[Article]
════
Studio album by the Stooges
- Released: August 5, 1969
- Recorded: April 1969
- Studio: The Hit Factory, New York City
- Genre: Proto-punk; garage rock; hard rock;
- Length: 34:33
- Label: Elektra
- Producer: John Cale

The Stooges chronology
|  | The Stooges (1969) | Fun House (1970) |

Alternative cover
- 2020 "Vinyl Me, Please" reissue with the rejected John Cale mixes

Singles from The Stooges
- "I Wanna Be Your Dog" Released: July 1969; "1969" Released: 1969;

= The Stooges (album) =

1969 debut album by the Stooges

The Stooges is the self-titled debut studio album by American rock band the Stooges, released on August 5, 1969, by Elektra Records. Considered a landmark proto-punk release, the album peaked at number 106 on the US Billboard Top 200 Albums chart. The tracks "I Wanna Be Your Dog" and "1969" were released as singles; "1969" was featured on Rolling Stones list of the "100 Greatest Guitar Songs" at number 35. In 2020, the album was ranked number 488 on Rolling Stones 500 Greatest Albums of All Time.
════
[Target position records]
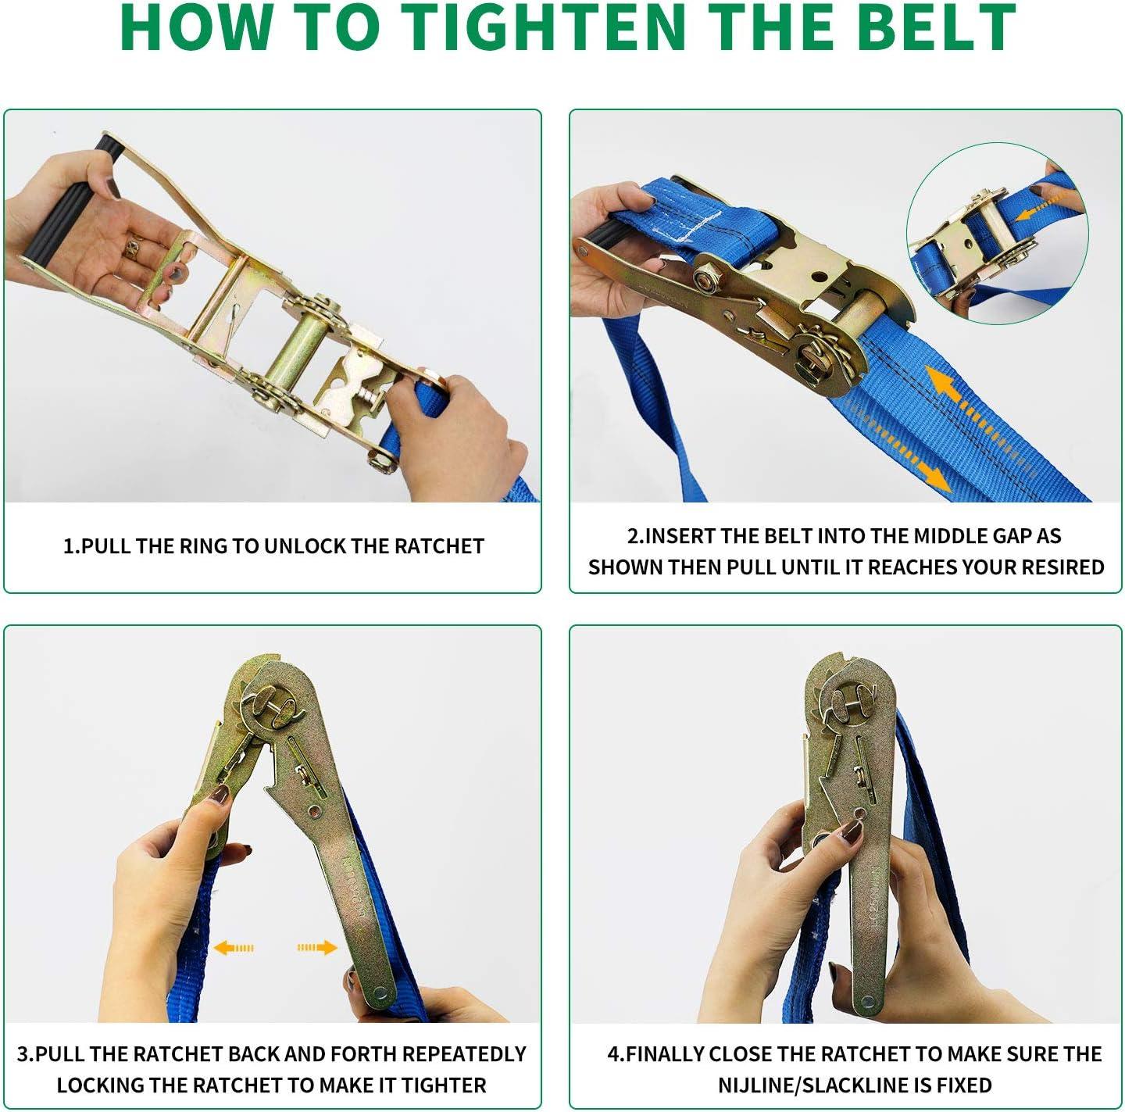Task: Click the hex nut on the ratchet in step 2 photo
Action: tap(705, 278)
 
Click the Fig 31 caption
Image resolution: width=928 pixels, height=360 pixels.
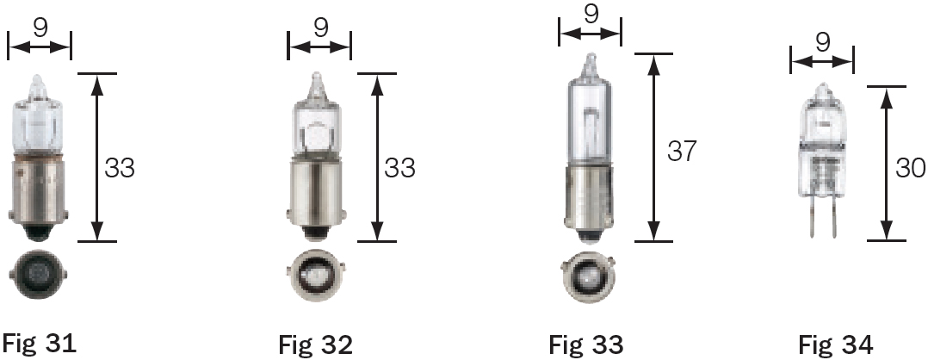point(39,344)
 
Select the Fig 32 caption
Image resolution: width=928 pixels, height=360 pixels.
point(315,344)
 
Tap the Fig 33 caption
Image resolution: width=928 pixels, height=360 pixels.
point(586,344)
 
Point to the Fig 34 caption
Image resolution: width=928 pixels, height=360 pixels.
point(835,344)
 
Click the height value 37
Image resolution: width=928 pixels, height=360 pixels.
point(681,151)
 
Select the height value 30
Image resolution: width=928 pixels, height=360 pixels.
point(910,166)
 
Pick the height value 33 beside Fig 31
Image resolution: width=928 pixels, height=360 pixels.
point(120,167)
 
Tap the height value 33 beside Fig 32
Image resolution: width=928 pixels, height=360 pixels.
point(399,167)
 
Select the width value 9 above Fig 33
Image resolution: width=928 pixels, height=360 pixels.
════
[Task set]
1 – According to the article on The Stooges album, what position did the album reach on the US Billboard Top 200 Albums chart?
2 – Repeat the stretch of the album article from "Alternative cover" through "of All Time.".
3 – List every genre that the article on The Stooges album gives for the record.

[The results]
1 – Number 106.

2 –
Alternative cover
- 2020 "Vinyl Me, Please" reissue with the rejected John Cale mixes

Singles from The Stooges
- "I Wanna Be Your Dog" Released: July 1969; "1969" Released: 1969;

= The Stooges (album) =

1969 debut album by the Stooges

The Stooges is the self-titled debut studio album by American rock band the Stooges, released on August 5, 1969, by Elektra Records. Considered a landmark proto-punk release, the album peaked at number 106 on the US Billboard Top 200 Albums chart. The tracks "I Wanna Be Your Dog" and "1969" were released as singles; "1969" was featured on Rolling Stones list of the "100 Greatest Guitar Songs" at number 35. In 2020, the album was ranked number 488 on Rolling Stones 500 Greatest Albums of All Time.

3 – Proto-punk, garage rock, hard rock